On apprend que les fameuses "compétences", qui sont censées remplacer les connaissances et les savoirs, ont fait leur entrée dans l'école à l'occasion de la loi Fillon de 2005. Et c'est ici qu'arrive l'argument intéressant et que, personnellement, je n'avais encore lu nulle part.

"Évaluation des compétences, valorisation des acquis, tout ce vocabulaire issu du management s'est imposé à tous les échelons du système sous la pression des instances internationales, OCDE et Union européenne, qui considèrent l'éducation comme un critère de performance dans le cadre d'une économie mondialisée. En 1995, le livre blanc de la Table ronde des entreprises européennes, un des lobbys gravitant à Bruxelles, estimait d'ailleurs que l'éducation doit être considérée comme un service rendu aux entreprises.

 

Les travailleurs sur une poutrelle dans le vide.jpg

 

Tout ce qu'il faut pour fabriquer des ignorants satisfaits, à l'aise à l'oral, mais ne maîtrisant ni la langue française ni le monde qui les entoure.

Un savoir qui vaut par lui-même et non comme un prétexte au déploiement de compétences diverses s'exprimant à travers des projets interdisciplinaires, seuls capables de faire supporter l'ennui qu'inspirent les chefs d'œuvre de la littérature ou la connaissance du règne d'Henri IV".
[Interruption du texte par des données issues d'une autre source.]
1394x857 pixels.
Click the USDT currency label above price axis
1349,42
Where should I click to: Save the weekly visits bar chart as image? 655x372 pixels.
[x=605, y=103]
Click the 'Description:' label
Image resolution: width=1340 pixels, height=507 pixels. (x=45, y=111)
Dans le même dossier, Alain Bentolila, linguiste qui est déjà intervenu dans le débat et a souvent été cité, conclut son article un peu laborieux sur les dangers du numérique à l'école, nouvelle lubie du Président en quête de réforme, par ces mots : "Croyez-vous vraiment dans le pouvoir du numérique de changer le destin des élèves fragiles ? Ou bien est-ce là le dernier gadget de responsables à court d'idées qui, après la suppression du redoublement, l'abandon des notes et l'improvisation théâtrale, nous servent le numérique pour calmer les inquiétudes des enseignants et des parents ?".